DATASET CONTENT →

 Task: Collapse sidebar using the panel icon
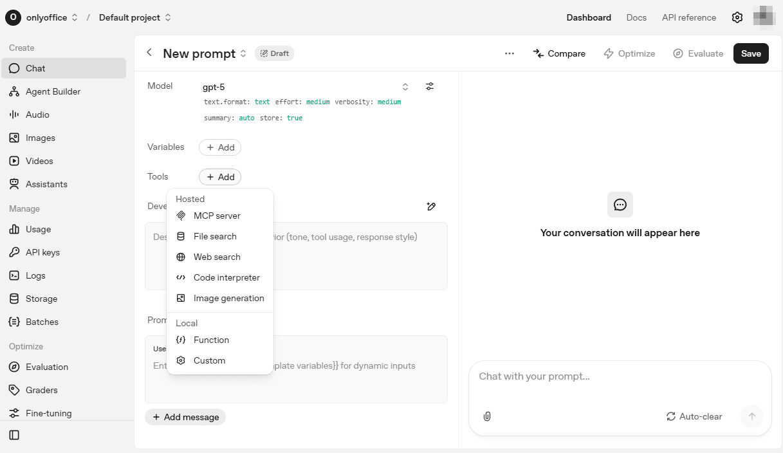point(14,435)
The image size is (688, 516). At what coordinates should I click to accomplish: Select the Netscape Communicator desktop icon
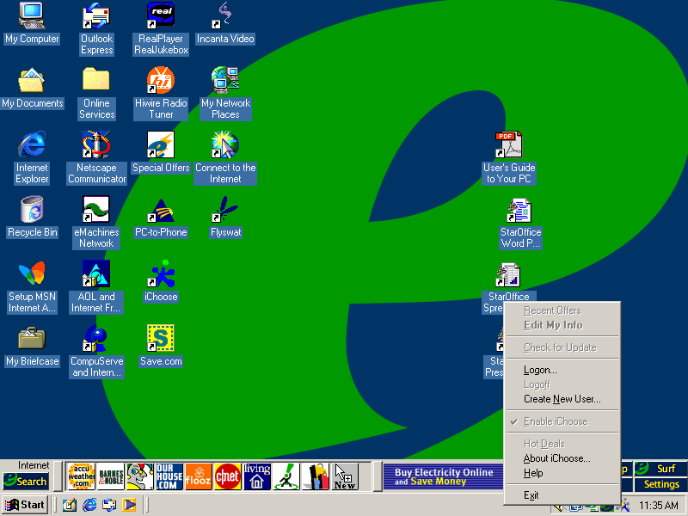tap(96, 145)
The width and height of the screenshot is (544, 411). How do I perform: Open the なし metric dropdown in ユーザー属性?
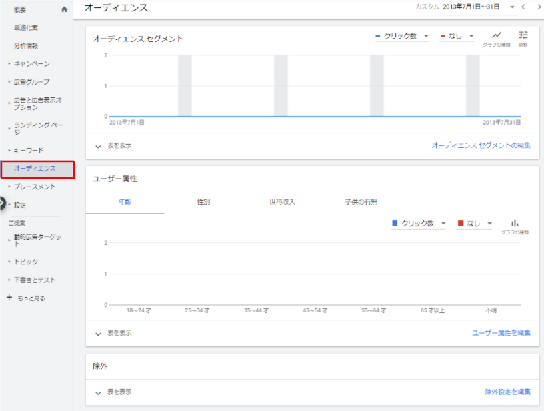tap(474, 224)
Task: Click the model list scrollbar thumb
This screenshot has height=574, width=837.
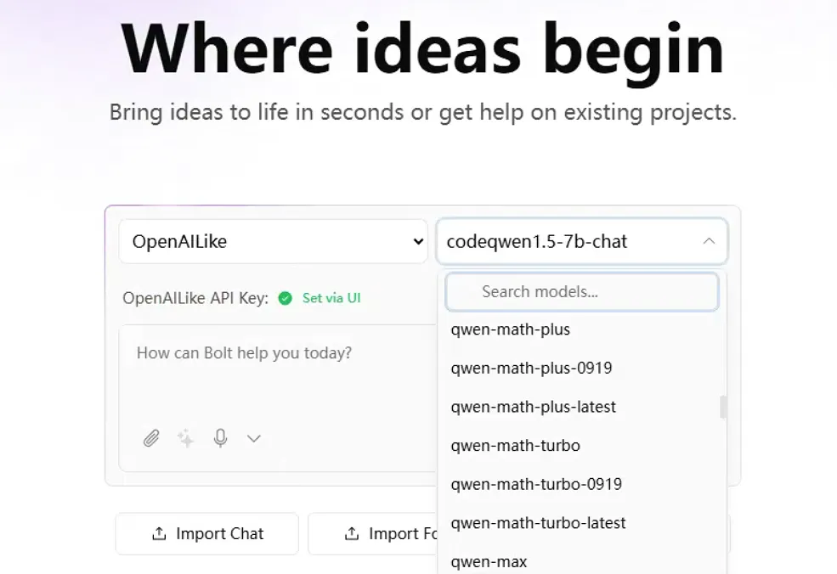Action: (723, 407)
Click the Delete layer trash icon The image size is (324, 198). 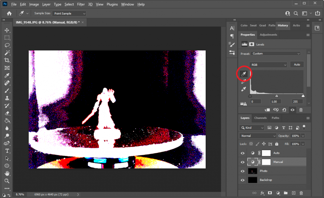[301, 193]
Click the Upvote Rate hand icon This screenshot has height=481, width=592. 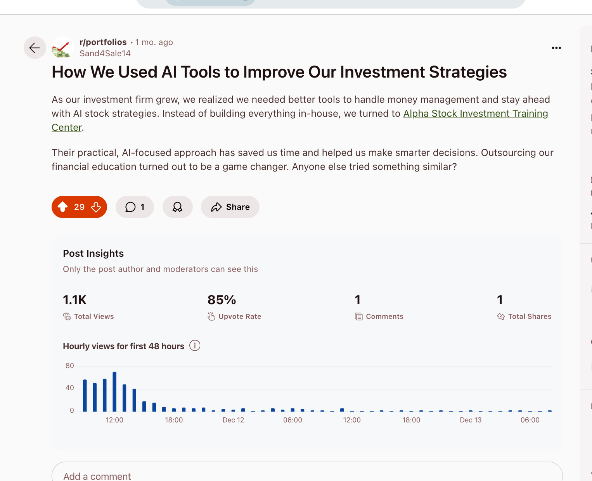pos(211,317)
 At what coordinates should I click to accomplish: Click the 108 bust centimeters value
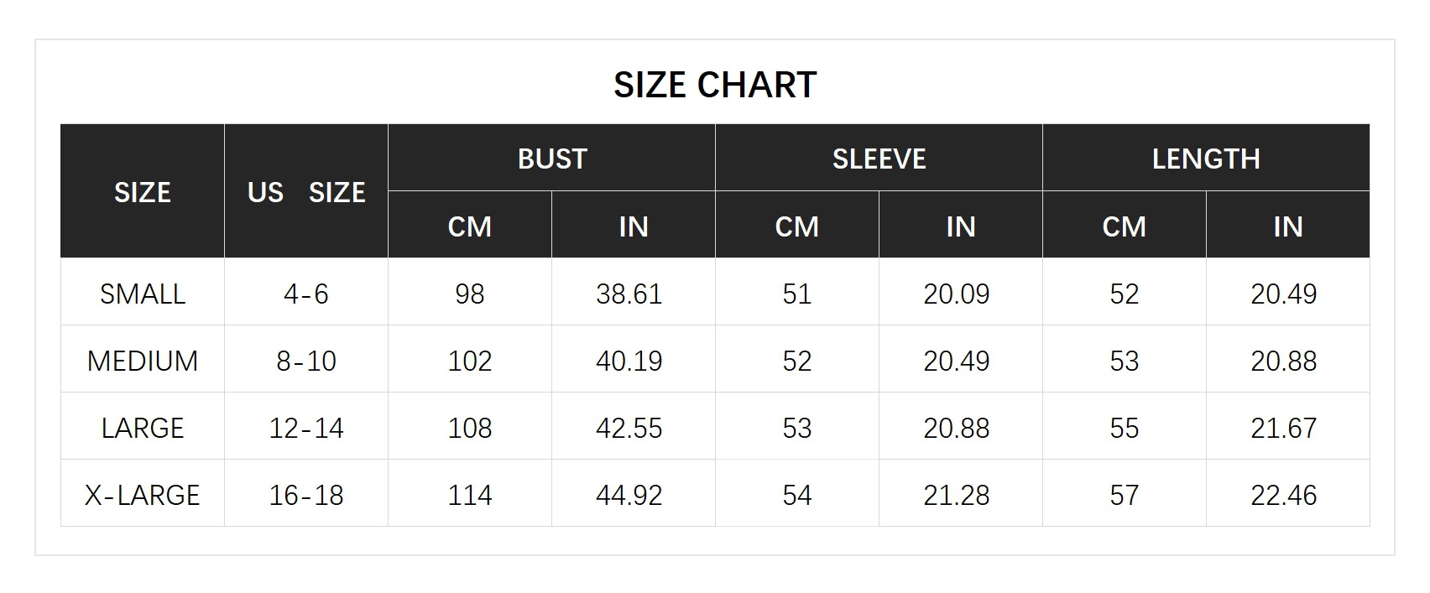470,428
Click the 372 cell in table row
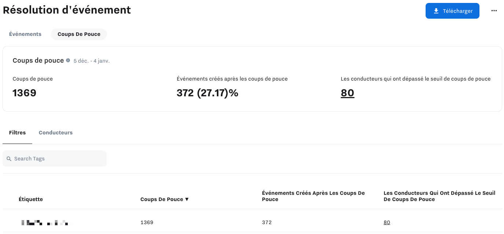The width and height of the screenshot is (504, 234). pos(267,222)
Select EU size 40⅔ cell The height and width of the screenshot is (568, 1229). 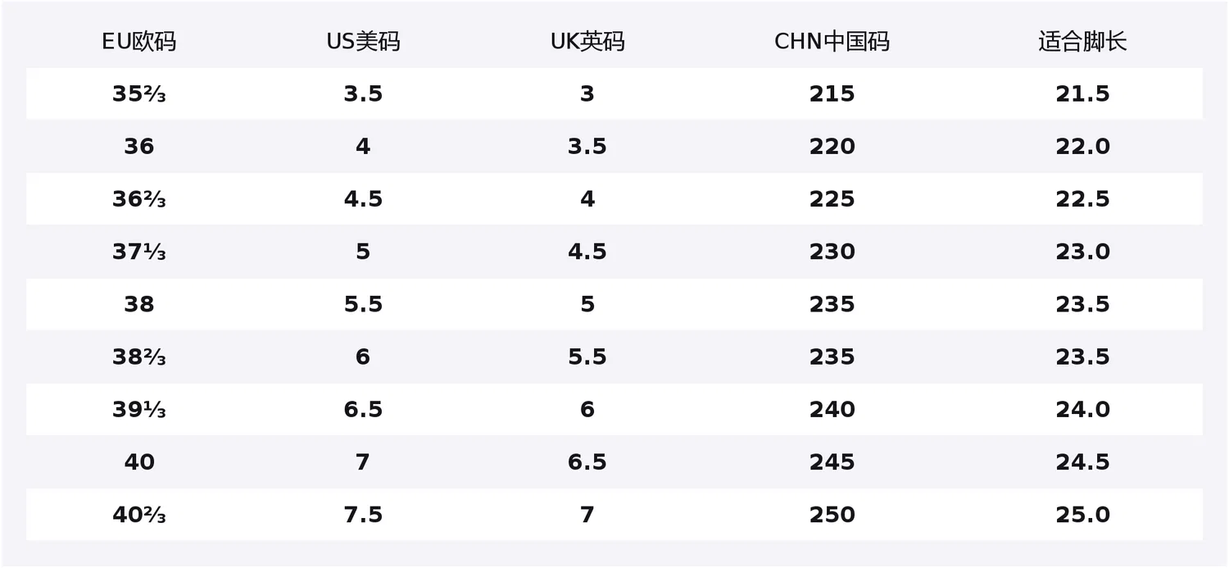[x=138, y=515]
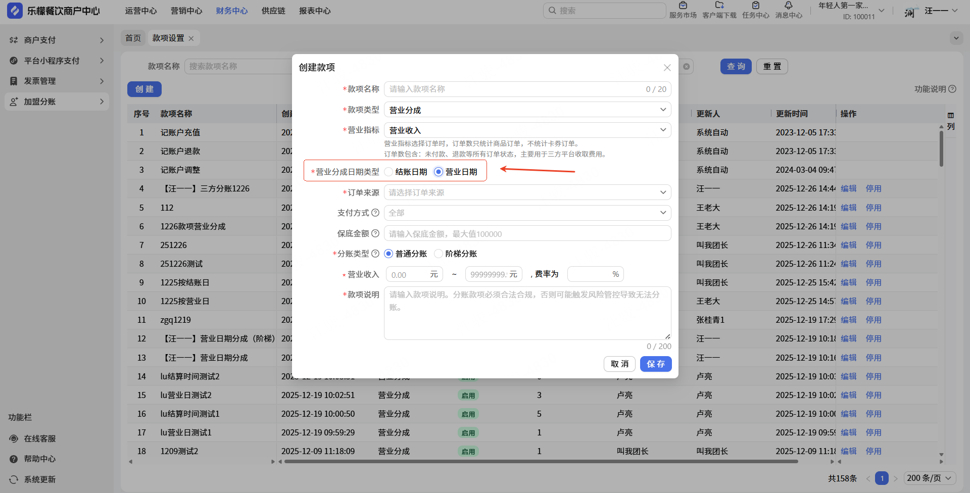Expand the 营业指标 dropdown
Screen dimensions: 970x493
[527, 130]
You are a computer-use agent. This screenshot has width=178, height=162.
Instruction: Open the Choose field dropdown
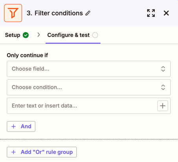click(x=89, y=69)
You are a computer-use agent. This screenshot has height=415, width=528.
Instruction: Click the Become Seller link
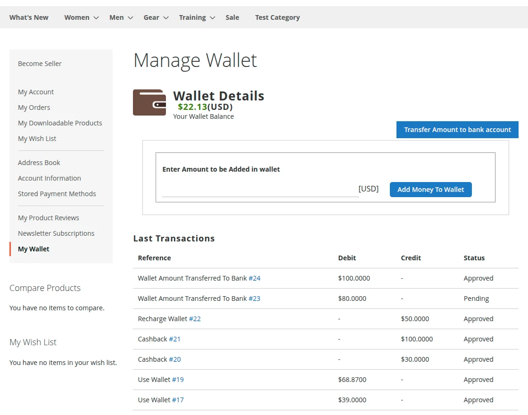[x=40, y=63]
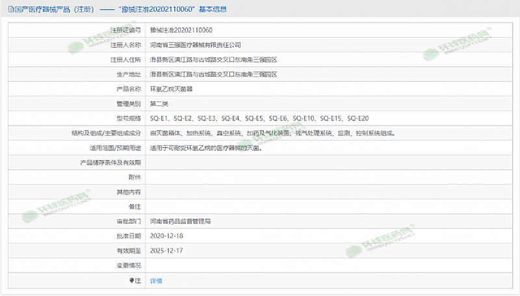Viewport: 520px width, 296px height.
Task: Click the page title 国产医疗器械产品（注册）
Action: pyautogui.click(x=55, y=10)

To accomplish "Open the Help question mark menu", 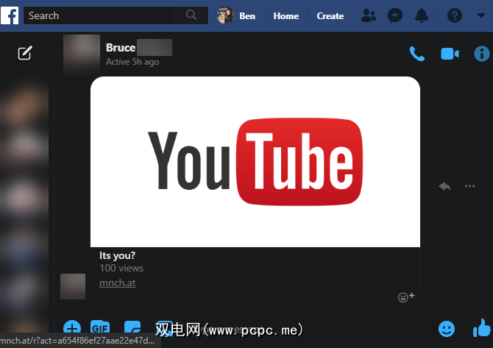I will tap(455, 15).
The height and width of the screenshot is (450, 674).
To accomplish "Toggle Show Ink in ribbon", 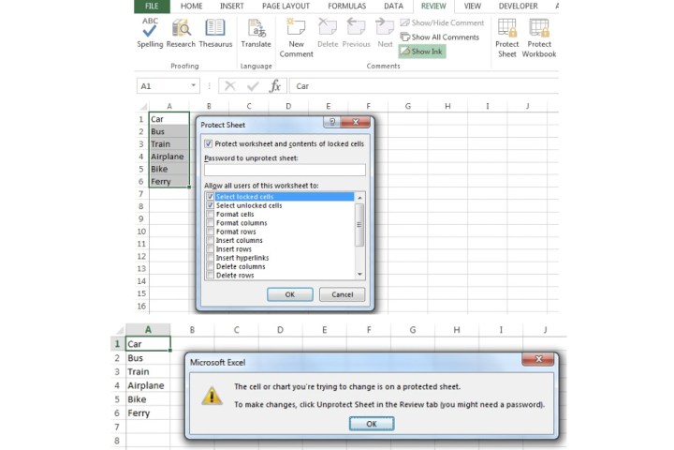I will (421, 52).
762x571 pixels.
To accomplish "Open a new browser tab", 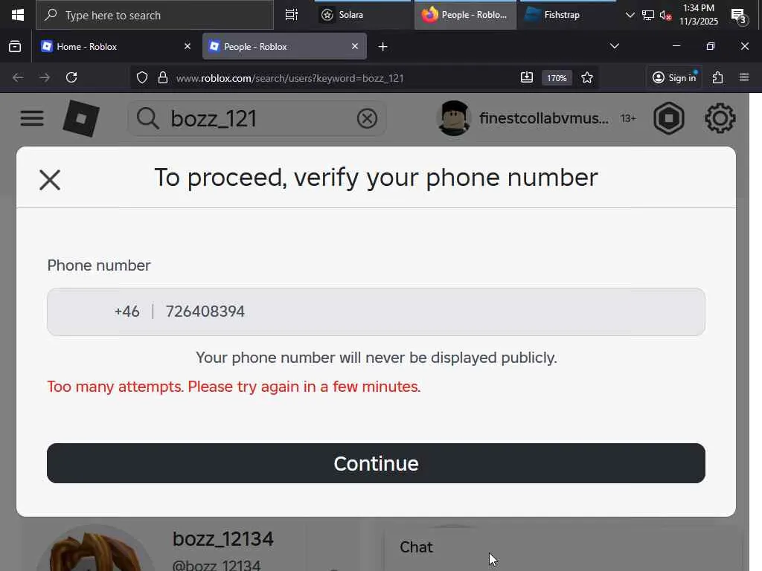I will pos(383,47).
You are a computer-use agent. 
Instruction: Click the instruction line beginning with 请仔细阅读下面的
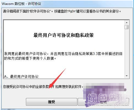tap(62, 11)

GOAL OF THE EXERCISE →
Only a number is wanted here: how many lines in the entries contain the word "agent"?

TASK RESPONSE →
3